Tanzania: Pride of Africa

Tanzania: Pride of Africa

Jul 27, 2018|Where we travel| by Molly O'Brien

From the slopes of Mt. Kilimanjaro, to the grassy lion-filled plains of the Serengeti, to the Maasai people of the North region, Tanzania is home to not just a few, but countless natural and cultural phenomena. We sat down with Holbrook’s in-country operations director Lucas Mhina to get some insights on the beautiful country he calls home.

On Safari: The Great Migration

The Great Migration is arguably Tanzania’s biggest draw, and with good reason. The “longest and largest land migration in the world,” states Lucas, it is truly one of nature’s most outstanding marvels. The actual migration is about a year-long cyclical process where more than two million animals travel 500 miles from southern Serengeti to the Masai Mara Reserve in Kenya. The migration features about 1.5 million wildebeest, 750,000 zebra and 200,000 antelope that are usually joined for some of the journey by lions, cheetahs, leopards, hyenas and other carnivores. 

“People often inquire when is the best time to go and see the Migration, and I answer it depends on which part you want to see,” says Lucas.  It is not a singular event, but an ongoing journey, and each part of the journey contains different events; for example calving season in February and the river crossing in July.

 

Zebra in Ngorongoro Crater by Laurie McLaughlin

Ngorongoro Crater

Home to over 25,000 large animals, such as wildebeest, zebras, hyenas and over 26 endangered black rhinoceros, the Ngorongoro Crater is the world’s largest intact volcanic caldera. The crater reaches 2,000 feet deep at its lowest point, stretches 12.5 miles wide and is the result of a volcanic explosion and subsequent collapse that took place some 3 million years ago.
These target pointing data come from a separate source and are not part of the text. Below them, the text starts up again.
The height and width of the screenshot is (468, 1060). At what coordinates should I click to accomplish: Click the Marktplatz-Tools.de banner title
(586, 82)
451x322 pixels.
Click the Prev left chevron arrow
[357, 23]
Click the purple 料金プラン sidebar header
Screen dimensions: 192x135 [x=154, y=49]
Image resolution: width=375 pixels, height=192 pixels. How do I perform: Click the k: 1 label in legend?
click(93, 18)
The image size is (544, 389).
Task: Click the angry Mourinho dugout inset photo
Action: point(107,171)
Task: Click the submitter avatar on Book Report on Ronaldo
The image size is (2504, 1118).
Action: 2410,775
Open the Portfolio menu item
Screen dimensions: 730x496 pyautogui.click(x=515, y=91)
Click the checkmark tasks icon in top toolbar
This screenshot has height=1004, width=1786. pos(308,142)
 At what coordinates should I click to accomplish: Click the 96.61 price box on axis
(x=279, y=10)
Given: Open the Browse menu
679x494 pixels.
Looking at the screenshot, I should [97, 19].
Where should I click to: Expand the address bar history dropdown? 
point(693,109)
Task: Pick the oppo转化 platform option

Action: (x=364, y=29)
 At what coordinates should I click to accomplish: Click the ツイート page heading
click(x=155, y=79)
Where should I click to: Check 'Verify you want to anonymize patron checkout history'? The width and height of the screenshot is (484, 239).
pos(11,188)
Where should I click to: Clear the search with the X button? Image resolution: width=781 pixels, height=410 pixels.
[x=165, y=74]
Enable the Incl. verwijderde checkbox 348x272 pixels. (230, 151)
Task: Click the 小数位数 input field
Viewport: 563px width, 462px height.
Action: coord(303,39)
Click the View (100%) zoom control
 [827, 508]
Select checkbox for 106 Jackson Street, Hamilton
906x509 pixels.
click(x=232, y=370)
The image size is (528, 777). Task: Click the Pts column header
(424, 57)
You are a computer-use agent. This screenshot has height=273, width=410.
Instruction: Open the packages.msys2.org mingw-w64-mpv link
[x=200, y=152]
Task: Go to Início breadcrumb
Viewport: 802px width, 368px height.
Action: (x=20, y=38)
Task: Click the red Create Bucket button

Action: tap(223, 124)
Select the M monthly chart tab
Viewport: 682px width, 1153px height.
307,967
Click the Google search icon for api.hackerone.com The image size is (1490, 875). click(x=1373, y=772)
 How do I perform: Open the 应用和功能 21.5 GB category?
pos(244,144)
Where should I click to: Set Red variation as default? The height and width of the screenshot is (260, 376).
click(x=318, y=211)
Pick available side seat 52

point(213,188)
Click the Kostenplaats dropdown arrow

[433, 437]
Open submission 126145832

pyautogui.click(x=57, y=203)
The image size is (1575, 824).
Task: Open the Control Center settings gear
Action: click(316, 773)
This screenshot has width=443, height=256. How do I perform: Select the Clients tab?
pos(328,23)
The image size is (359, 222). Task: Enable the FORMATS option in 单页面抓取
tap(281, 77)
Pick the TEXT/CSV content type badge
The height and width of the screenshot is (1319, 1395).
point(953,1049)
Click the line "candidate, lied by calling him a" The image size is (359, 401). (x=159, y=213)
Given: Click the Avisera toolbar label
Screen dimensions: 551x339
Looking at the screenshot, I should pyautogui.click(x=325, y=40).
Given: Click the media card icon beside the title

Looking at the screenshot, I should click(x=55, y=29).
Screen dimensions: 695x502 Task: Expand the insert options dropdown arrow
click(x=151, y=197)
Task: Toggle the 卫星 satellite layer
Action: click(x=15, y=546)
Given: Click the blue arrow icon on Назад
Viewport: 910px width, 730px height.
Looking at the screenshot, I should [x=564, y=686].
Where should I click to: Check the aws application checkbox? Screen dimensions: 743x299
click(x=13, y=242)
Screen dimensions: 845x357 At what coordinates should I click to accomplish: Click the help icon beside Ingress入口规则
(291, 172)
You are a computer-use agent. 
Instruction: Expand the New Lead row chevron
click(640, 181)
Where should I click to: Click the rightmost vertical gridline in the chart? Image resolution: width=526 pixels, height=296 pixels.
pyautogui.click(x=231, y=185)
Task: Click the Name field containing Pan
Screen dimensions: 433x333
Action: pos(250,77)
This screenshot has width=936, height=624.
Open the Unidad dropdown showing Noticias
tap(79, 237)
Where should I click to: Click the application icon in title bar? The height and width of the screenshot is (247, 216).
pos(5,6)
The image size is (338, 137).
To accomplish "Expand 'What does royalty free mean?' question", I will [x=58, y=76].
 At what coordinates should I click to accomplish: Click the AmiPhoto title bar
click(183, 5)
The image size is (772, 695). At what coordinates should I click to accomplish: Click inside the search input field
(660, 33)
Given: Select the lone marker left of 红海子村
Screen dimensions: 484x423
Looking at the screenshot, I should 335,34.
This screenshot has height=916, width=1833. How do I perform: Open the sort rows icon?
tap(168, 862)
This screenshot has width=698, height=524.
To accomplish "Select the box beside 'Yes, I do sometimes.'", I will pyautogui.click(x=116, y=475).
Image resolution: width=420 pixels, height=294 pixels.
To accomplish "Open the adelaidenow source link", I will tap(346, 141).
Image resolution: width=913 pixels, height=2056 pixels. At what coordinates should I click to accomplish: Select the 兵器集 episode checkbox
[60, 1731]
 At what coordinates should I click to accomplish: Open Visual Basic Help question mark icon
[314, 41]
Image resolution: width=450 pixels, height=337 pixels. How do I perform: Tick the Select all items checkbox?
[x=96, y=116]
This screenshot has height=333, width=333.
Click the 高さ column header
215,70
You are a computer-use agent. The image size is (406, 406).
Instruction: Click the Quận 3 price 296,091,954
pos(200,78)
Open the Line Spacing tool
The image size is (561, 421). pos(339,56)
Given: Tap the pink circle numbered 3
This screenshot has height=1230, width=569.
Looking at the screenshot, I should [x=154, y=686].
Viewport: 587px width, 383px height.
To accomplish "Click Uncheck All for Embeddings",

Game viewing and birding are both popular activities here. Year-round residents of the Ngorongoro Crater include black rhinoceros, black-maned lion, “the continent’s densest population of spotted hyena” notes Lucas, and occasionally even elephants. Both the highlands and the crater provide excellent birding, with 500-plus species, both endemic and migratory.

 

Olduvai Gorge

Known worldwide as the “Cradle of Civilization,” Olduvai Gorge (actually pronounced Oldu-pai according to Lucas) is the site where Louis and Mary Leakey unearthed a 1.8-million-year-old fossil hominid skull of an Australopithecus boisei. The site also contains sediments interspersed with layers of lava that date back over 2 million years, chronicles the evolutionary history of stone-tool-using ancestors, houses fossils of vertebrate fauna, and shows evidence of changing environments over the past 2 million years. All encapsulated in a museum that pays homage to this historic site, says Lucas, Olduvai Gorge is also conveniently located en route between Ngorongoro Crater and the Serengeti, perfect for a few hours' stop en route to the next location.

 

 

Cultural Tourism: The Maasai People

“Tanzania ranks among the most ethnically diverse countries in the world with more than 120 tribes and about 1 million Maasai living in Kenya and Tanzania combined,” explains Lucas. Despite an ever-advancing society, the Maasai have held to their traditional way of life, residing along the game parks of Tanzania and Kenya, living a semi-nomadic lifestyle, and holding fast to their customs centered on song and dance. As a result, the Maasai have become a symbol of Tanzanian culture. Spending time visiting one of these villages puts culture in context and provides an experience that can add richness and dimension to your trip.

 

Lilac-breasted Roller by Lou Newman

A little known birding paradise

A look at the gems of Tanzania would be incomplete without calling attention to Tanzania’s abundant avifauna. Often overshadowed by the larger mammals that dominate the country’s landscape, the country is in fact a hidden haven for bird lovers. With over 1,000 recorded species (21 endemic to Tanzania)—the second largest bird checklist in Africa—Tanzania is certainly not lacking in regards to biodiversity.

 A few favorite hotspots include the Lake Manyara National Park, Ngorongoro Crater, and Serengeti National Park.

Lake Manyara National Park is home to 400-plus species, such as the Silvery-cheeked Hornbill, Northern Carmine Bee-eater, and Yellow-billed Kite. Ngorongoro Crater is also a beloved birding spot. Known for its cranes, Secretarybirds and Ostriches, there’s potential to spot most of Africa’s largest birds in a single trip. Finally, Serengeti National Park boasts impressive numbers of bird species, topping off at just over 500, with “must-see’s” such as Grey-breasted Spurfowl, Lilac-breasted Roller, and Red-billed Teal.